Records for this exercise:
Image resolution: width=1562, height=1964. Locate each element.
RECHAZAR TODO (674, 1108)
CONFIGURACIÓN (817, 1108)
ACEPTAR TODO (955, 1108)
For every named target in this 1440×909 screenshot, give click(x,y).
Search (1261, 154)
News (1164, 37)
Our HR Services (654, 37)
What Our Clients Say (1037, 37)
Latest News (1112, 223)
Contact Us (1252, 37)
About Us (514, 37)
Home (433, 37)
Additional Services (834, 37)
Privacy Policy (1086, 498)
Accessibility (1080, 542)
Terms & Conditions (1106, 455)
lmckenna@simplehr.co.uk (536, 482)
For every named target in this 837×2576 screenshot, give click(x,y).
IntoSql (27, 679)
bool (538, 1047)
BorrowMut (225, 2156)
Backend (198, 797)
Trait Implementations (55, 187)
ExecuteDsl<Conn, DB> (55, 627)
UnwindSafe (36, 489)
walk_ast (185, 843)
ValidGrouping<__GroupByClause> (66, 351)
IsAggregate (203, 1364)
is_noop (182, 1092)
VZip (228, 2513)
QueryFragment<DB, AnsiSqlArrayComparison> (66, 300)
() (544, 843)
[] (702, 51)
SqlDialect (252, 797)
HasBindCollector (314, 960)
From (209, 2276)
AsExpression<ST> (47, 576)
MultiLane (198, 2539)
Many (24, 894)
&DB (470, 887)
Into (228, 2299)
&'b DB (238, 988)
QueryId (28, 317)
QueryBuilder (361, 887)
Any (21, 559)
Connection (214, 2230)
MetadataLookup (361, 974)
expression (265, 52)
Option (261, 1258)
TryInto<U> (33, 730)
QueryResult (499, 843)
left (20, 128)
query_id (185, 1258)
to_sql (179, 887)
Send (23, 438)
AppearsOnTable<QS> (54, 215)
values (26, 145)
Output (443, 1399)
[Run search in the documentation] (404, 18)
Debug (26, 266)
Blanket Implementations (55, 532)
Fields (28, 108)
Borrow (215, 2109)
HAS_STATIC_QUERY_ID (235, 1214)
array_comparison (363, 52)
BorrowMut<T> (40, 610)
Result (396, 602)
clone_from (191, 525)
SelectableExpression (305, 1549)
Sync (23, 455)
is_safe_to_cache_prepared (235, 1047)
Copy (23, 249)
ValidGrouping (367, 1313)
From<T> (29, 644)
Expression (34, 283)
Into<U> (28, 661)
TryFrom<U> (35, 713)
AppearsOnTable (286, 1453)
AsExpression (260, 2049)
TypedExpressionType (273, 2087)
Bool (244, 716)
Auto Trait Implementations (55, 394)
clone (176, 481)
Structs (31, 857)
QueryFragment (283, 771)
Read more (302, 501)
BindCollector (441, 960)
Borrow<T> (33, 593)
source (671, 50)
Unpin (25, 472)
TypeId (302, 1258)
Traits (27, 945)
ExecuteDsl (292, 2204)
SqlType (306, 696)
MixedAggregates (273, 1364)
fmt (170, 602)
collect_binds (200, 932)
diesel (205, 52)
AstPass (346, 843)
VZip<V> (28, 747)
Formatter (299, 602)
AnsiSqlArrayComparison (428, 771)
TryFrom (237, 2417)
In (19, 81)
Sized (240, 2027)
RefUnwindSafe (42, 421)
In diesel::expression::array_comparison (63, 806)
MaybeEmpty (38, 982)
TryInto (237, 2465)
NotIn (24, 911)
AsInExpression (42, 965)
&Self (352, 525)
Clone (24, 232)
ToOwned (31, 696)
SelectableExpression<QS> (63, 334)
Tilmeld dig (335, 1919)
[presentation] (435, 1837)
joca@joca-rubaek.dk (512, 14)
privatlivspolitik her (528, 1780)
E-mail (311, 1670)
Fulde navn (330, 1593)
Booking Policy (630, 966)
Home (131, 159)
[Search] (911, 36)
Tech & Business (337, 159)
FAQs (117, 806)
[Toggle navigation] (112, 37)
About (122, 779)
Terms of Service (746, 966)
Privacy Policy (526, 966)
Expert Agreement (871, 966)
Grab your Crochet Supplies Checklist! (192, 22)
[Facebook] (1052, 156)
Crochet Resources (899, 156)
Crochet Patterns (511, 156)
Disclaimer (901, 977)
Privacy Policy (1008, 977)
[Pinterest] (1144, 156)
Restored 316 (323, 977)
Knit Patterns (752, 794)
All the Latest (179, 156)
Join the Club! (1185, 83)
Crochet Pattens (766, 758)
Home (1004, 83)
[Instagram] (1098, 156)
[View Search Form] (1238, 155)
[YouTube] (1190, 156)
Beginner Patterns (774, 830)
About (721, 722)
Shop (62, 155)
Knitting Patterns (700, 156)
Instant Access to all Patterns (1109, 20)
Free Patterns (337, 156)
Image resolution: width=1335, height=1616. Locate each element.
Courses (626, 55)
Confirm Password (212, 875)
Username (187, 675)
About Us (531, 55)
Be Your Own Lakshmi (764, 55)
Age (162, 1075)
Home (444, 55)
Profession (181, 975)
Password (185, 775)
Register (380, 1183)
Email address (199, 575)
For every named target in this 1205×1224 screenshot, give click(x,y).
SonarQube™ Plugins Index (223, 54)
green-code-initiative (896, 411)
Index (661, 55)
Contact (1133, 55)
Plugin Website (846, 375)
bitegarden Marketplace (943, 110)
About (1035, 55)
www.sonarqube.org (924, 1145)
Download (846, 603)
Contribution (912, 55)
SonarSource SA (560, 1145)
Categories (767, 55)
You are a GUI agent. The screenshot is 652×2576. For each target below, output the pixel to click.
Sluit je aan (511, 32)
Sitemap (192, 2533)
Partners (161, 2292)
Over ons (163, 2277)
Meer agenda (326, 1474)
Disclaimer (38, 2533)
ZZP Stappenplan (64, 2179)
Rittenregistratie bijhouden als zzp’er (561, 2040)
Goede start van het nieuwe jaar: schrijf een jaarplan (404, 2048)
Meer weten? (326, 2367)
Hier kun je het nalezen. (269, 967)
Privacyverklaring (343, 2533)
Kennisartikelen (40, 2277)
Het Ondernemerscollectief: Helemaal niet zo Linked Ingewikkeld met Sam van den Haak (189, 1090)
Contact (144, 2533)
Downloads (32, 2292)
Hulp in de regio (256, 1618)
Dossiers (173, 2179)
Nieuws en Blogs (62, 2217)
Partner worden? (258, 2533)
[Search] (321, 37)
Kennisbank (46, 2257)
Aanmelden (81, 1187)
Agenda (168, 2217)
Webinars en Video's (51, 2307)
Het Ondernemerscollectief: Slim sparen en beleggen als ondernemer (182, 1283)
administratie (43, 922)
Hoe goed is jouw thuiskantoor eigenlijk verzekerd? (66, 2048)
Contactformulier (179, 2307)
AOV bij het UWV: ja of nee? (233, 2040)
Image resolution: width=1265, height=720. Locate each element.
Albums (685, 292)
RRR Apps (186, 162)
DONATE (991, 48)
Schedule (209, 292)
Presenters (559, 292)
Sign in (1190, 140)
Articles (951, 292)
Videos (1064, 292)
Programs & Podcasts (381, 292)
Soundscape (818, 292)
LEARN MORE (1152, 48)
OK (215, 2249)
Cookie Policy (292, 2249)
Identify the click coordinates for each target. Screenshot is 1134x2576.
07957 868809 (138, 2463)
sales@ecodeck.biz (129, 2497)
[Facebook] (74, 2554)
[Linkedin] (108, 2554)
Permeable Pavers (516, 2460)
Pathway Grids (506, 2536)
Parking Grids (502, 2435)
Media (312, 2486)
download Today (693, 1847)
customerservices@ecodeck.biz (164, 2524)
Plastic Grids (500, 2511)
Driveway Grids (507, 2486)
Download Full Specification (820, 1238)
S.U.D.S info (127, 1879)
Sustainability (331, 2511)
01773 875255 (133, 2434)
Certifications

Problem requirements: Rename "Grids" to "Panels" wherever it occurs in the listing above, and give the listing again with nothing else changed.

Problem solution:
Image resolution: width=1562, height=1964. Locate each element.
RECHAZAR TODO (674, 1108)
CONFIGURACIÓN (817, 1108)
ACEPTAR TODO (955, 1108)
For every named target in this 1440×909 screenshot, give click(x,y).
Search (1261, 154)
News (1164, 37)
Our HR Services (654, 37)
What Our Clients Say (1037, 37)
Latest News (1112, 223)
Contact Us (1252, 37)
About Us (514, 37)
Home (433, 37)
Additional Services (834, 37)
Privacy Policy (1086, 498)
Accessibility (1080, 542)
Terms & Conditions (1106, 455)
lmckenna@simplehr.co.uk (536, 482)
For every named target in this 837×2576 screenshot, give click(x,y).
IntoSql (27, 679)
bool (538, 1047)
BorrowMut (225, 2156)
Backend (198, 797)
Trait Implementations (55, 187)
ExecuteDsl<Conn, DB> (55, 627)
UnwindSafe (36, 489)
walk_ast (185, 843)
ValidGrouping<__GroupByClause> (66, 351)
IsAggregate (203, 1364)
is_noop (182, 1092)
VZip (228, 2513)
QueryFragment<DB, AnsiSqlArrayComparison> (66, 300)
() (544, 843)
[] (702, 51)
SqlDialect (252, 797)
HasBindCollector (314, 960)
From (209, 2276)
AsExpression<ST> (47, 576)
MultiLane (198, 2539)
Many (24, 894)
&DB (470, 887)
Into (228, 2299)
&'b DB (238, 988)
QueryId (28, 317)
QueryBuilder (361, 887)
Any (21, 559)
Connection (214, 2230)
MetadataLookup (361, 974)
expression (265, 52)
Option (261, 1258)
TryInto<U> (33, 730)
QueryResult (499, 843)
left (20, 128)
query_id (185, 1258)
to_sql (179, 887)
Send (23, 438)
AppearsOnTable<QS> (54, 215)
values (26, 145)
Output (443, 1399)
[Run search in the documentation] (404, 18)
Debug (26, 266)
Blanket Implementations (55, 532)
Fields (28, 108)
Borrow (215, 2109)
HAS_STATIC_QUERY_ID (235, 1214)
array_comparison (363, 52)
BorrowMut<T> (40, 610)
Result (396, 602)
clone_from (191, 525)
SelectableExpression (305, 1549)
Sync (23, 455)
is_safe_to_cache_prepared (235, 1047)
Copy (23, 249)
ValidGrouping (367, 1313)
From<T> (29, 644)
Expression (34, 283)
Into<U> (28, 661)
TryFrom<U> (35, 713)
AppearsOnTable (286, 1453)
AsExpression (260, 2049)
TypedExpressionType (273, 2087)
Bool (244, 716)
Auto Trait Implementations (55, 394)
clone (176, 481)
Structs (31, 857)
QueryFragment (283, 771)
Read more (302, 501)
BindCollector (441, 960)
Borrow<T> (33, 593)
source (671, 50)
Unpin (25, 472)
TypeId (302, 1258)
Traits (27, 945)
ExecuteDsl (292, 2204)
SqlType (306, 696)
MixedAggregates (273, 1364)
fmt (170, 602)
collect_binds (200, 932)
diesel (205, 52)
AstPass (346, 843)
VZip<V> (28, 747)
Formatter (299, 602)
AnsiSqlArrayComparison (428, 771)
TryFrom (237, 2417)
In (19, 81)
Sized (240, 2027)
RefUnwindSafe (42, 421)
In diesel::expression::array_comparison (63, 806)
MaybeEmpty (38, 982)
TryInto (237, 2465)
NotIn (24, 911)
AsInExpression (42, 965)
&Self (352, 525)
Clone (24, 232)
ToOwned (31, 696)
SelectableExpression<QS> (63, 334)
Tilmeld dig (335, 1919)
[presentation] (435, 1837)
joca@joca-rubaek.dk (512, 14)
privatlivspolitik her (528, 1780)
E-mail (311, 1670)
Fulde navn (330, 1593)
Booking Policy (630, 966)
Home (131, 159)
[Search] (911, 36)
Tech & Business (337, 159)
FAQs (117, 806)
[Toggle navigation] (112, 37)
About (122, 779)
Terms of Service (746, 966)
Privacy Policy (526, 966)
Expert Agreement (871, 966)
Grab your Crochet Supplies Checklist! (192, 22)
[Facebook] (1052, 156)
Crochet Resources (899, 156)
Crochet Patterns (511, 156)
Disclaimer (901, 977)
Privacy Policy (1008, 977)
[Pinterest] (1144, 156)
Restored 316 (323, 977)
Knit Patterns (752, 794)
All the Latest (179, 156)
Join the Club! (1185, 83)
Crochet Pattens (766, 758)
Home (1004, 83)
[Instagram] (1098, 156)
[View Search Form] (1238, 155)
[YouTube] (1190, 156)
Beginner Patterns (774, 830)
About (721, 722)
Shop (62, 155)
Knitting Patterns (700, 156)
Instant Access to all Patterns (1109, 20)
Free Patterns (337, 156)
Image resolution: width=1335, height=1616. Locate each element.
Courses (626, 55)
Confirm Password (212, 875)
Username (187, 675)
About Us (531, 55)
Be Your Own Lakshmi (764, 55)
Age (162, 1075)
Home (444, 55)
Profession (181, 975)
Password (185, 775)
Register (380, 1183)
Email address (199, 575)
For every named target in this 1205×1224 screenshot, give click(x,y).
SonarQube™ Plugins Index (223, 54)
green-code-initiative (896, 411)
Index (661, 55)
Contact (1133, 55)
Plugin Website (846, 375)
bitegarden Marketplace (943, 110)
About (1035, 55)
www.sonarqube.org (924, 1145)
Download (846, 603)
Contribution (912, 55)
SonarSource SA (560, 1145)
Categories (767, 55)
You are a GUI agent. The screenshot is 652×2576. For each target below, output the pixel to click.
Sluit je aan (511, 32)
Sitemap (192, 2533)
Partners (161, 2292)
Over ons (163, 2277)
Meer agenda (326, 1474)
Disclaimer (38, 2533)
ZZP Stappenplan (64, 2179)
Rittenregistratie bijhouden als zzp’er (561, 2040)
Goede start van het nieuwe jaar: schrijf een jaarplan (404, 2048)
Meer weten? (326, 2367)
Hier kun je het nalezen. (269, 967)
Privacyverklaring (343, 2533)
Kennisartikelen (40, 2277)
Het Ondernemerscollectief: Helemaal niet zo Linked Ingewikkeld met Sam van den Haak (189, 1090)
Contact (144, 2533)
Downloads (32, 2292)
Hulp in de regio (256, 1618)
Dossiers (173, 2179)
Nieuws en Blogs (62, 2217)
Partner worden? (258, 2533)
[Search] (321, 37)
Kennisbank (46, 2257)
Aanmelden (81, 1187)
Agenda (168, 2217)
Webinars en Video's (51, 2307)
Het Ondernemerscollectief: Slim sparen en beleggen als ondernemer (182, 1283)
administratie (43, 922)
Hoe goed is jouw thuiskantoor eigenlijk verzekerd? (66, 2048)
Contactformulier (179, 2307)
AOV bij het UWV: ja of nee? (233, 2040)
Image resolution: width=1265, height=720. Locate each element.
Albums (685, 292)
RRR Apps (186, 162)
DONATE (991, 48)
Schedule (209, 292)
Presenters (559, 292)
Sign in (1190, 140)
Articles (951, 292)
Videos (1064, 292)
Programs & Podcasts (381, 292)
Soundscape (818, 292)
LEARN MORE (1152, 48)
OK (215, 2249)
Cookie Policy (292, 2249)
Identify the click coordinates for each target. Screenshot is 1134x2576.
07957 868809 (138, 2463)
sales@ecodeck.biz (129, 2497)
[Facebook] (74, 2554)
[Linkedin] (108, 2554)
Permeable Pavers (516, 2460)
Pathway Panels (506, 2536)
Parking Panels (502, 2435)
Media (312, 2486)
download Today (693, 1847)
customerservices@ecodeck.biz (164, 2524)
Plastic Panels (500, 2511)
Driveway Panels (507, 2486)
Download Full Specification (820, 1238)
S.U.D.S info (127, 1879)
Sustainability (331, 2511)
01773 875255 (133, 2434)
Certifications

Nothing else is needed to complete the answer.